(PROVIDED PASSAGE Opens)

The Quality of Legal Academics
“And the burned Fool’s bandaged finger goes wabbling back to the Fire,” as does my curiosity: I’m starting again to read what legal academics are saying. What are they saying?
Not much, as far as I can see.
Why is there so much bullshit in legal scholarship? Sure, there’s Posner and there’s Sunstein, and a few others (I’m behind the times, I know—I’ve been practicing law for too long). But most of this stuff is just trash. And there is just so much of it. How can the quality be so low?
Well, first off, legal scholarship hasn’t traditionally been quantitative. And it borders on politics and “policy,” which are basically just means of trying to persuade others to adopt your preferences.
Tyler Cowen was asked by a reader of his blog, “Which is the better profession—legal academic or economics professor?” Cowen’s answer:
You will have a greater chance to work with ideas and concepts [as a law professor]. A greater chance to write books and also to read them. You are more likely to strut, wear three-piece suits, and speak in stentorian tones. If I were starting out today, perhaps I would take that route, although I would fail at the strut and the suits. The pay is higher and upward mobility is easier to accomplish.
But overall the quality of intellectual debate is higher in the economics profession. In economics the return to rhetoric is lower and you can’t get away with blather. Your articles are refereed by your peers, and not by graduate students (well, it depends what journal you submit to…). The academic world of law has weaker quality filters, which of course also makes it more open to new ideas.

(PROVIDED PASSAGE Closes)
(PROVIDED RECORDS Opens)

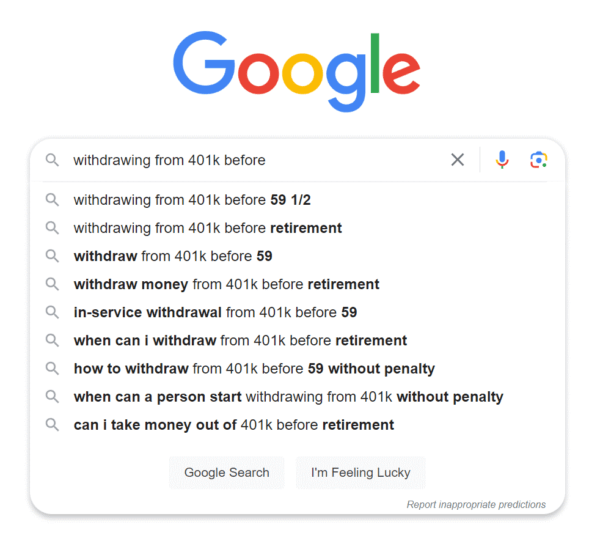The width and height of the screenshot is (600, 541).
Task: Click magnifier icon beside '59 1/2' suggestion
Action: [x=52, y=199]
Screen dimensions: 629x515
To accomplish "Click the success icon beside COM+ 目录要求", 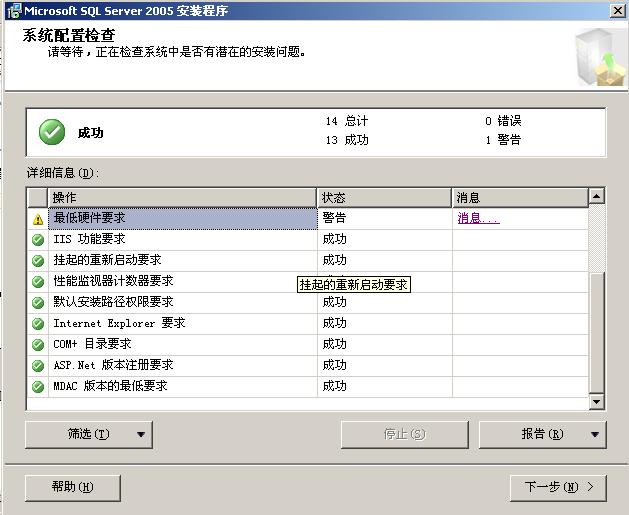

(PROVIDED RECORDS Closes)

_WHAT IS BEING ASKED_.
Please list every person named in the legal academics piece.

_OUTPUT FOR THIS EXERCISE_.
Posner, Sunstein, Tyler Cowen